Western RPGs Need to Get off the Tabletop: An Essay

Fans of Japanese and Western RPGs have been at each others’ throats for ages.

JRPGs are currently the whipping boy of gaming culture, and admittedly, after Final Fantasy XIII, an unrestrained testimony to genre excess, it’s hard not to see the criticisms. Linearity of gameplay and storyline and a cast of largely predefined characters are the most common targets. Many Western RPG fans claim they can’t even really be categorized as RPGs at all.

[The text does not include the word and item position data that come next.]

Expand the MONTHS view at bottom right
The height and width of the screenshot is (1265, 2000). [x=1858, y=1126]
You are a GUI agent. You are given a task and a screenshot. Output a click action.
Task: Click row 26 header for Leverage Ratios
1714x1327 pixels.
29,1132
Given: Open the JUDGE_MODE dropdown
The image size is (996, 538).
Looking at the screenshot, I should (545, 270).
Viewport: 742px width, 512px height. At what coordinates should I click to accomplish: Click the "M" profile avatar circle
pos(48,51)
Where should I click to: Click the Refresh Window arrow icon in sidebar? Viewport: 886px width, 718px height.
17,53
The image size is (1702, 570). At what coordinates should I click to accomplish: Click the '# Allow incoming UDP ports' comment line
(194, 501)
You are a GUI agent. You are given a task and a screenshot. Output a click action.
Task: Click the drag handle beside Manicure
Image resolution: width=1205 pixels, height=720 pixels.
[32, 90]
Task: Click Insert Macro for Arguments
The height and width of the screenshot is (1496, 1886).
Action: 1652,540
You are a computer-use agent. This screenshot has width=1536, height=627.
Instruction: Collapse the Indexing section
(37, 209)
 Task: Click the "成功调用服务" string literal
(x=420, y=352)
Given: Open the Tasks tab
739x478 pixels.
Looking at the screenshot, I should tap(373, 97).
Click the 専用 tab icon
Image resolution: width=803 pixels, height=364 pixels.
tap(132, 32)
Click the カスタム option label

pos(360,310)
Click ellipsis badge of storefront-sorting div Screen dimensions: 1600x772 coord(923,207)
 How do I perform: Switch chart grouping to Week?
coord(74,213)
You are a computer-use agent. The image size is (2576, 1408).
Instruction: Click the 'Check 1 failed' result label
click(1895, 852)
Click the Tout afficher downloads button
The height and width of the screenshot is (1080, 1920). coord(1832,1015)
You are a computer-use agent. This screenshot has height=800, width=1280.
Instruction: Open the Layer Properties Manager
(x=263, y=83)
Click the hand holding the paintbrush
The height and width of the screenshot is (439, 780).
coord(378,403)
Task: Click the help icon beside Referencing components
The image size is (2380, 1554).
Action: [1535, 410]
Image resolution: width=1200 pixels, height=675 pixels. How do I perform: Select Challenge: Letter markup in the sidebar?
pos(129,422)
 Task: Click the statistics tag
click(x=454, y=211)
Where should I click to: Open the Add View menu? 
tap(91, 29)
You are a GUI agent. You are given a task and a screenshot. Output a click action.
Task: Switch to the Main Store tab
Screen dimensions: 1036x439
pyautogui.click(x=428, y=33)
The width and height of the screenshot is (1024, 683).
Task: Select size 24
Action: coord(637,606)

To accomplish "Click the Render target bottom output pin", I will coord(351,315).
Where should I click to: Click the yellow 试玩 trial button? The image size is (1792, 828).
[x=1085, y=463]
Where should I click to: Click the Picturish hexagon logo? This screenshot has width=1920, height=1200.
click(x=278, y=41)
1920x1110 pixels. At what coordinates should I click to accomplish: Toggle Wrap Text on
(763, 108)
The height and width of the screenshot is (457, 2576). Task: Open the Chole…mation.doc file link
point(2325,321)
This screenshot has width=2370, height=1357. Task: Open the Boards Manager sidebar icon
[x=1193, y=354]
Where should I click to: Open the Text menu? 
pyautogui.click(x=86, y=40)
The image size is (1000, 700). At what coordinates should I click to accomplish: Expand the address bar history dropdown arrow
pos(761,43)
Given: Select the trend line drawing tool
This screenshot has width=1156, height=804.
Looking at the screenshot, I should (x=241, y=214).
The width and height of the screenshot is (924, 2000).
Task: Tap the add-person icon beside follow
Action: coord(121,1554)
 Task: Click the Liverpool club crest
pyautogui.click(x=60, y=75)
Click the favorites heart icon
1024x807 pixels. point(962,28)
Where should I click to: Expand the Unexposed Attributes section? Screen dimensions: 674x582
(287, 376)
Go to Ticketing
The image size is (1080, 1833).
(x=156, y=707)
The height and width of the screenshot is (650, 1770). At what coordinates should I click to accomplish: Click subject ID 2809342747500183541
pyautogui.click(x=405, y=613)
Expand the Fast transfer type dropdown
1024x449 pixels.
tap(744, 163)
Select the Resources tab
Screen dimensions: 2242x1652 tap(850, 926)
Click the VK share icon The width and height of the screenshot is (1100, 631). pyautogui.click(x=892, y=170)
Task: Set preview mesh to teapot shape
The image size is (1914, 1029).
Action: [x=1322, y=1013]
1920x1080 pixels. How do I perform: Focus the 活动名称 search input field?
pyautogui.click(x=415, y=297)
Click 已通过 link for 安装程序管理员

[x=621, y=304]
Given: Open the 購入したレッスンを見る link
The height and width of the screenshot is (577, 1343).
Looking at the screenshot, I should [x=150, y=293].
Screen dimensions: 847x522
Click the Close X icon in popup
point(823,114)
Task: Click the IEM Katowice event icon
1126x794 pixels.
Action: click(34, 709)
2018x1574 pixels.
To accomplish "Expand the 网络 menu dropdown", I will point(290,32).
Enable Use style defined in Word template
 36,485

But there’s one feature that Japanese RPGs seem to have learned long ago that Western RPGs are still stumbling over: video games are a visual medium, not a textual one. They understand such fundamental elements of visual storytelling as pacing and using the camera to create drama, while such juggernauts as the Fallout series remain evidently stumped by basic cinematography. If JRPGs are the classic Star Wars of the gaming world — melodramatic, flashy, and compelling despite flaws in writing and execution — then far too many Western RPGs are closer to Shakespeare portrayed by a cast of first-year drama students in an empty warehouse.

Most Western role-playing video games ultimately trace their heritage back to Dungeons and Dragons, that venerable monolith of nerd culture. The first entries in the genre were often literal attempts to transcribe the core of the D&D experience to computer. Naturally, since these were text-heavy affairs back in the days of rather sparse graphics, a great deal of imagination was required; fitting, since D&D itself is all about abstract visualization and imagination.

We’re obviously not stuck in the days of mandatory text-based interfaces anymore. You can’t go for a walk without tripping over high-res 3D graphics, bruising your shin on customizable protagonist appearances and then knocking yourself unconscious on fully voice-acted characters.

The tools to tell a good story are well within developers’ grasps. The obstacle is largely one of design mentality, not technical limitations.

Take Fallout: New Vegas. Obsidian really outdid themselves on this post-apocalyptic tale of nation-building on the frontiers of society. The player takes on the role of the Courier, a common messenger boy left for dead after a rival steals his latest delivery. Ultimately, the Courier’s efforts tip the balance of power in the region and lead to the ascendancy of one of three major factions, each with its own pros and cons, while simultaneously touching the lives of many smaller communities in significant ways.

But for all its intricacies of plotting and multifaceted characterization, the Mojave Wasteland never becomes a living, breathing place. It’s a desert, sure, but deserts have life — New Vegas’ Mojave is a barren wasteland, seemingly populated solely by vicious predators and dead-eyed humans. This vast expanse’s sheer size and lack of clear direction fragment the story into little bite-sized chunks. And New Vegas‘ insistence on a first-person perspective makes it very difficult to stage a scene. Sure, there’s a third-person mode, but the character model has the typical stiffness of FPS protagonists, making it fairly obvious that it’s not intended to be the prime mode of play.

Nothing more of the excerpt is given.